“Good. So what I want to say to you is serious. You have been a good son to me. I've tried to do my duty by you. But I've never asked you to do a thing for my sake during the whole course of your life. Do you think I should be justified in starting now?”

“It stands to reason,” said Sylvester.

Matthew rose from his chair and put his hand on his son's shoulder. With all the tenderness of his heart, he was a man singularly little given to outward demonstrations of affection.

“Then do everything in your power,” said he, “to stop this marriage. For my sake.” He turned and walked away. “I can do nothing,” he added.

“Very well,” replied Sylvester, quietly; “I'll stop it.”

“Don't undertake too much. I only asked you to try.”

“I've said I'll stop it, and I will. Even if it comes to—”

“What?”

“To marrying her myself,” said Sylvester, grimly.

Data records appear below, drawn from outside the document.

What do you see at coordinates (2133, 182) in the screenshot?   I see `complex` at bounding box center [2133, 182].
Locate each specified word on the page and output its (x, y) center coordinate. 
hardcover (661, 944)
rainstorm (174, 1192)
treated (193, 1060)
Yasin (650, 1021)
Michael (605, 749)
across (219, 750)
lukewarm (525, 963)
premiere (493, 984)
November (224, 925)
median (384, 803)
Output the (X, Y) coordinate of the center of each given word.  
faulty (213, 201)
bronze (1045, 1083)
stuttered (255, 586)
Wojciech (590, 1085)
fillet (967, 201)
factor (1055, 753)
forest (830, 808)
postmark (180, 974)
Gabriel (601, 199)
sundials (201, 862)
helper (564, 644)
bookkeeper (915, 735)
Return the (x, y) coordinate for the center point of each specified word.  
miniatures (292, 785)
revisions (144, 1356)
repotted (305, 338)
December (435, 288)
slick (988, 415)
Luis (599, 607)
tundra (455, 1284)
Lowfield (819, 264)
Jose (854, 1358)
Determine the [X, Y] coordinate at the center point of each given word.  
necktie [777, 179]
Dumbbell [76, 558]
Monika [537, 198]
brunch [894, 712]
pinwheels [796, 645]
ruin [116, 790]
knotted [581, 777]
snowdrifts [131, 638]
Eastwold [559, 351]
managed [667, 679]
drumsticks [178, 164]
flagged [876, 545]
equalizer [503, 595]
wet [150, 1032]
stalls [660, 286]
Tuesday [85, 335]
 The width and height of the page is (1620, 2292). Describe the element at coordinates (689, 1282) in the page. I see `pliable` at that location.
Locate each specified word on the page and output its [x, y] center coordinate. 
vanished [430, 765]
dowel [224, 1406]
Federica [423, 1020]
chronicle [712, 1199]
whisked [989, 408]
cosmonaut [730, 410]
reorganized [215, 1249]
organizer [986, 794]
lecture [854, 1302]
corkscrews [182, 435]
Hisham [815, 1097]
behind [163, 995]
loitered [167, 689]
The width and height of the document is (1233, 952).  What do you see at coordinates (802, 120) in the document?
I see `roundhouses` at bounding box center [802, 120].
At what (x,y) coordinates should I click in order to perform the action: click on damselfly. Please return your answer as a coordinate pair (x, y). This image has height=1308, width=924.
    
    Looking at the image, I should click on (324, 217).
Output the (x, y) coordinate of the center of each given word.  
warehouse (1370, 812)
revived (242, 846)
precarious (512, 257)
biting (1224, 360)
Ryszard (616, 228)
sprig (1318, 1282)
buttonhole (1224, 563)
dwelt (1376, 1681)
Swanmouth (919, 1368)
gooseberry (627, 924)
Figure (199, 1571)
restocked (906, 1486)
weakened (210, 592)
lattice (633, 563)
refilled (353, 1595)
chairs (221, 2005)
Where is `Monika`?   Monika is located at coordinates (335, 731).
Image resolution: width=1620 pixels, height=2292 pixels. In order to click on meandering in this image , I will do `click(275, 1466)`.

Matthew sat down again, and then passed one of the long silences, so common between these two, who seemed to understand each other better when no words were spoken. Each man kept his own life's secrets hidden in his heart, would have gone through torture rather than reveal them to the other, or indeed to any human being, and yet each was dearer to the other than any being on earth. Speech, then, on intimate matters was dragged reluctantly and painfully from their souls, which preferred to hold a silent and mysterious communion. Even what he had said to Sylvester this evening seemed to Matthew an indecency, an exposure of an integral part of himself that the proud man kept hidden under a usually inscrutable veil of reserve. It was characteristic of both that the subject received no further allusion.